- Opening Delimiter -

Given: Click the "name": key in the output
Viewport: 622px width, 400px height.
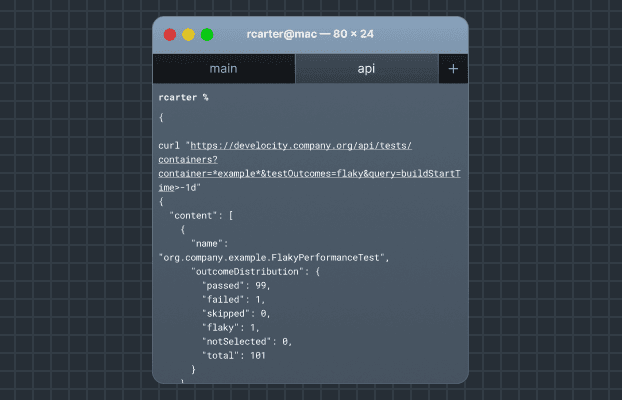Looking at the screenshot, I should (210, 243).
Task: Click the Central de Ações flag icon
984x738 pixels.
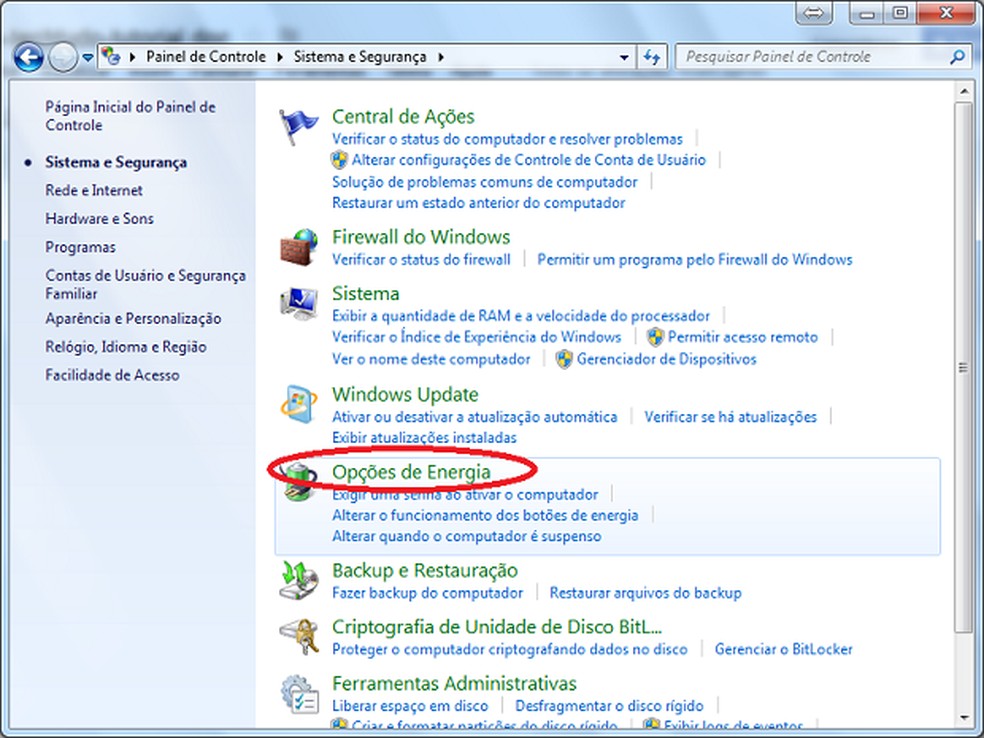Action: 298,120
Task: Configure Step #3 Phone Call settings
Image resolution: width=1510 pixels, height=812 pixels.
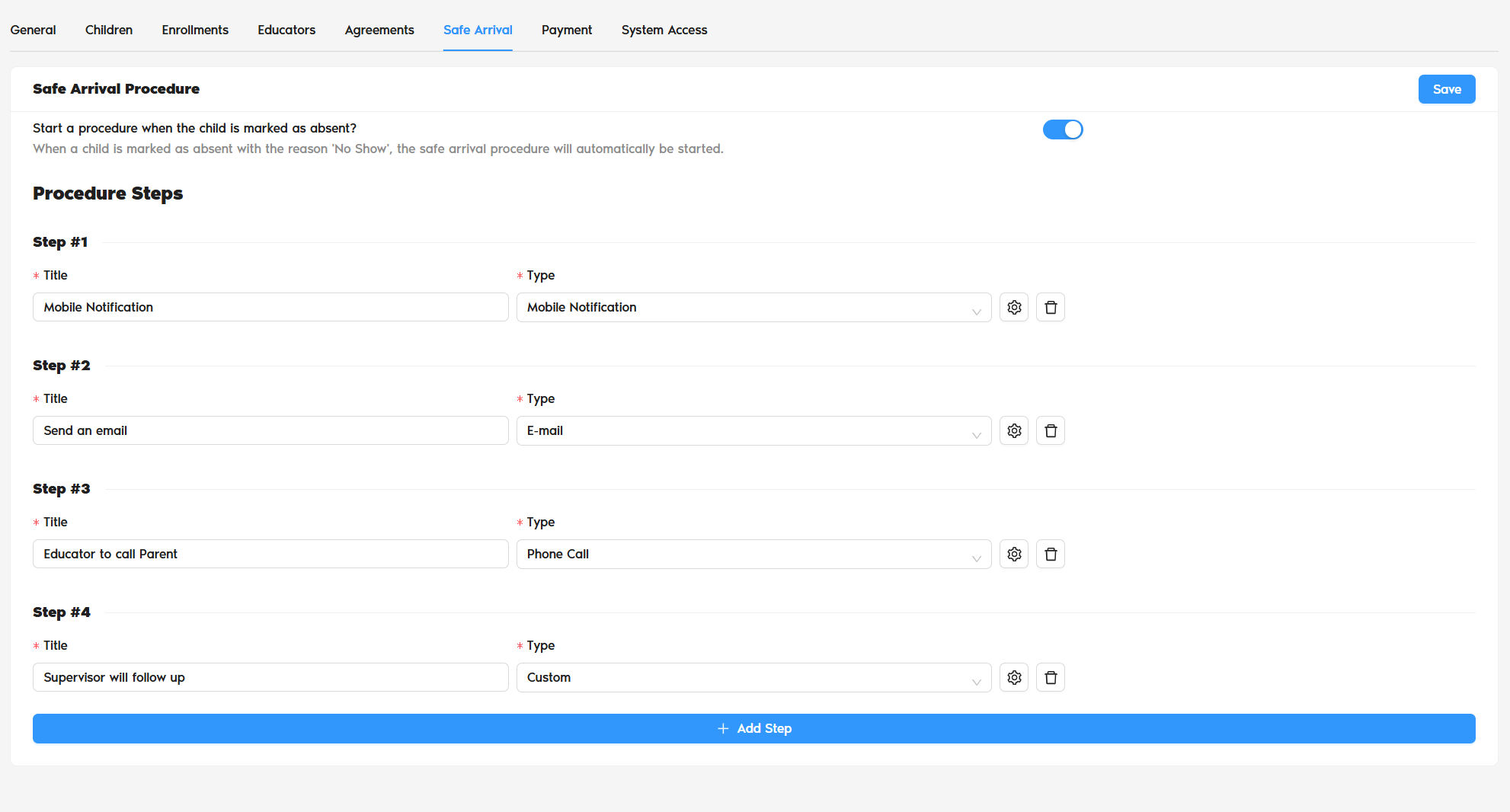Action: 1014,554
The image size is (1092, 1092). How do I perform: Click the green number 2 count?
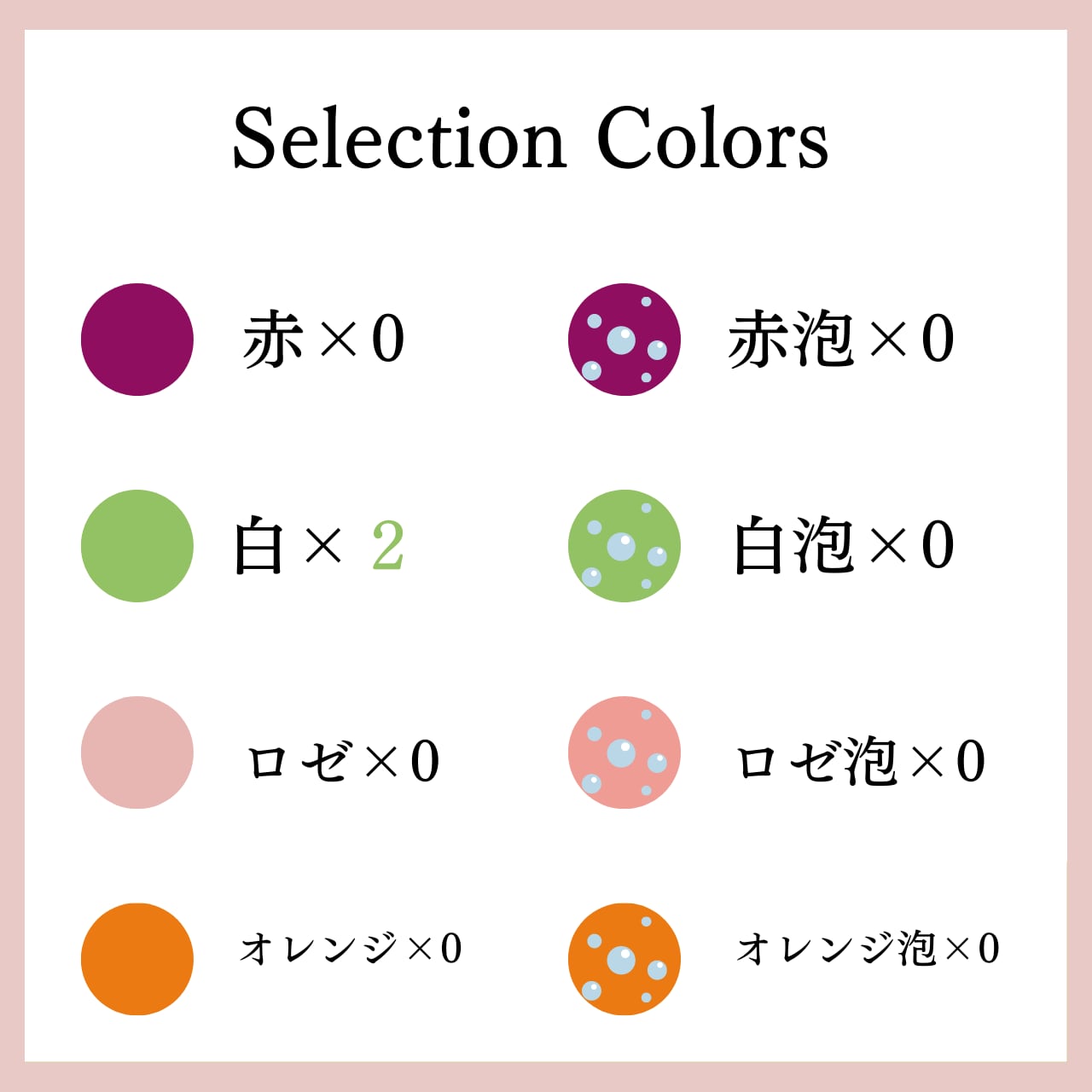pyautogui.click(x=388, y=545)
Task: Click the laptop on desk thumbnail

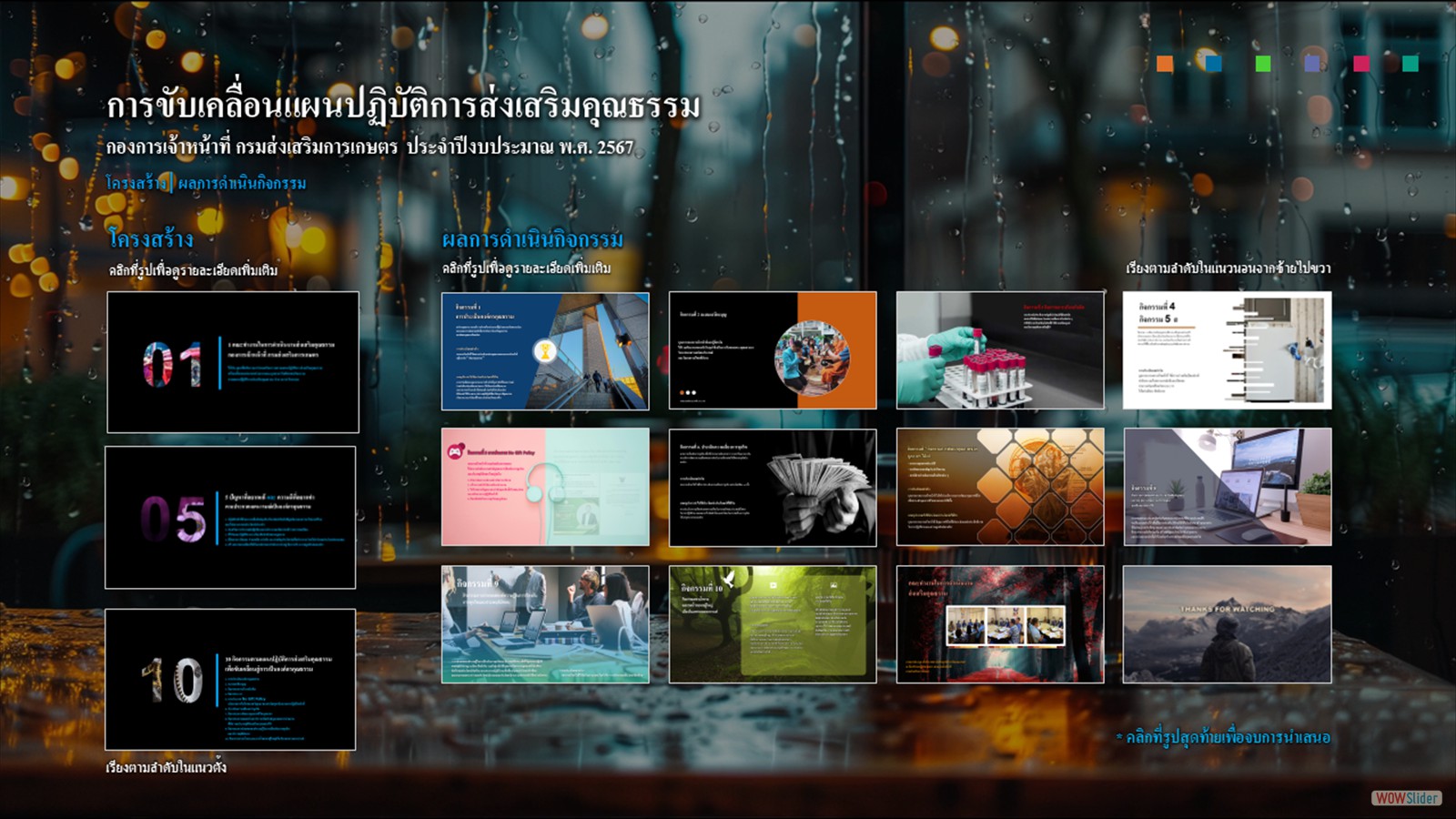Action: coord(1227,487)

- Closing Delimiter -

_THE PROBLEM:_ Return the listing verbatim, pictures omitted.

_TASK ANSWER:_
Given: Click the "name": key in the output
Viewport: 622px width, 400px height.
Looking at the screenshot, I should (210, 243).
Task: Click the Central de Ações flag icon
984x738 pixels.
Action: 298,120
Task: Configure Step #3 Phone Call settings
Image resolution: width=1510 pixels, height=812 pixels.
Action: 1014,554
The image size is (1092, 1092). How do I perform: Click the green number 2 count?
pyautogui.click(x=388, y=545)
Task: Click the laptop on desk thumbnail

Action: coord(1227,487)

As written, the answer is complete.